The final analytic step investigated whether the errors made on the KTEA-3 math subtests differed by gender. To test this hypothesis, one-way MANOVAs were conducted with math subtest error factor scores as dependent variables and gender as the independent variable. Furthermore, to look at the developmental differences of this relationship, the MANOVAs were conducted separately for ages 6 to 11 and ages 12 to 19. Prior to conducting the analyses, the math factor scores were examined for univariate normality issues and outliers. Any extreme cases were analyzed to verify their impact on the distributional properties of each subtest. Using criteria of |2| skewness and |6| kurtosis (Lix, Keselman, & Keselman, 1996), no violations of normality were observed. To examine the assumption of homogeneity of within-group covariance matrices, a two-step analysis process was utilized (Huberty & Petoskey, 2000). First, for each analysis, the Box F test was calculated. For the Math Concepts & Applications subtest, the Box tests were statistically significant for ages 6 to 11 (χ2 = 31.93, p ≤ .0001) and ages 12 to 16 (χ2 = 15.25, p = .018). The Box tests were not statistically significant for the Math Computation subtest. However, as noted by Huberty and Petoskey (2000), the Box test is an extremely powerful test. Therefore, as a follow-up analysis, the natural log of the determinant of the covariance matrix for each level of the independent variable was compared with the natural log determinant of the pooled matrix (Huberty & Petoskey, 2000; Olejnik, 2010) for the Math Concepts & Applications subtest. In the judgment of the researchers, the differences were relatively close, with the largest difference between a given group and the pooled natural log determinant equal to −.15.

Results

Statistical analysis yielded a total of five error factors within the two math subtests included in this study. Two error factors were identified within the Math Computation subtest. Factor 1 reflected basic mathematical computation beyond addition, such as subtraction, regrouping, multiplication facts, and logic. Factor 2 consisted of addition. In the Math Concepts & Applications subtest, three error factors emerged. Factor 1 was math calculation, which included single-step operations and computations, addition, subtraction, multiplication, division, word problems, fractions, and algebra. Factor 2 was related to measurement and geometric concepts that utilize visual-spatial information.
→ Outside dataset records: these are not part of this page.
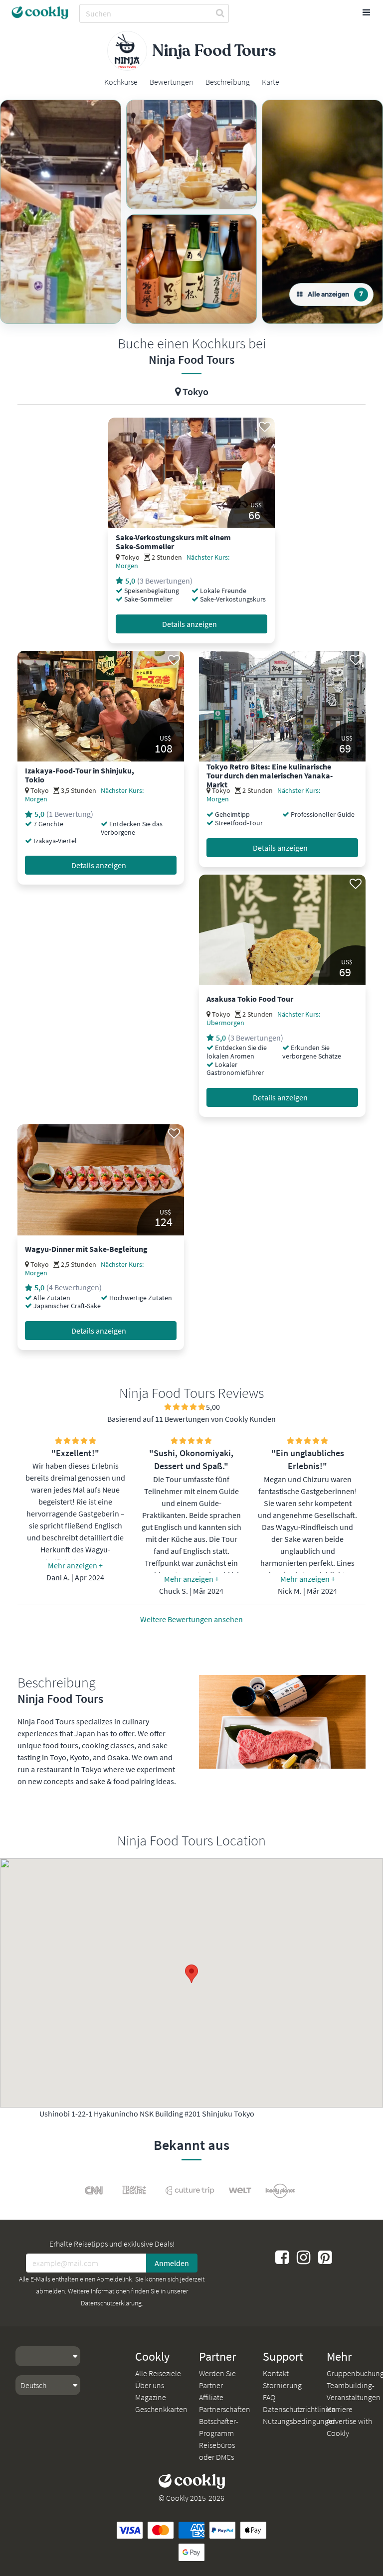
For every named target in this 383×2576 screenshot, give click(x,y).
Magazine (150, 2397)
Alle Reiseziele (158, 2373)
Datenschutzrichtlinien (299, 2409)
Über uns (149, 2385)
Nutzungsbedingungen (300, 2421)
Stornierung (282, 2385)
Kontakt (276, 2373)
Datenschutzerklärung (111, 2302)
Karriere (340, 2409)
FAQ (269, 2397)
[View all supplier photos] (60, 211)
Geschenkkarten (161, 2409)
Factor 3 included questions with complex processes such as tables and graphs, time and money, multistep problems, abstract concepts, and problems that rely more heavily on working memory. These factors were identified and named by curriculum and assessment experts in the field (J. Willis & R. Dumont, personal communication, March 26, 2016; N. Mather, personal communication, March 26, 2016).

Descriptive statistics on the math subtest and composite scores were completed for the lower and upper age groups across males and females. In the 6 to 11 age range, males scored slightly higher than females (means of 100.2 and 99.0, respectively) on the Math Concepts & Applications subtest, whereas females slightly outscored males on both the Math Computation subtest (99.4 female and 98.3 male means) and the Math Fluency subtest (99.2 female and 98.3 male means). However, in the 12 to 19 age range, the gap between males and females widened on the Math Concepts & Applications subtest (101.6 male and 98.3 female means), evened out on the means on the Math Computation subtest (100.6 male and 100.5 female means), and reversed on the Math Fluency subtest (100.0 male and 98.8 female means). Table 2 contains these scores along with the composite index standard scores and standard deviations.

Table

Table 2. Group Means and Standard Deviations on Subtest and Composite Scores of Interest.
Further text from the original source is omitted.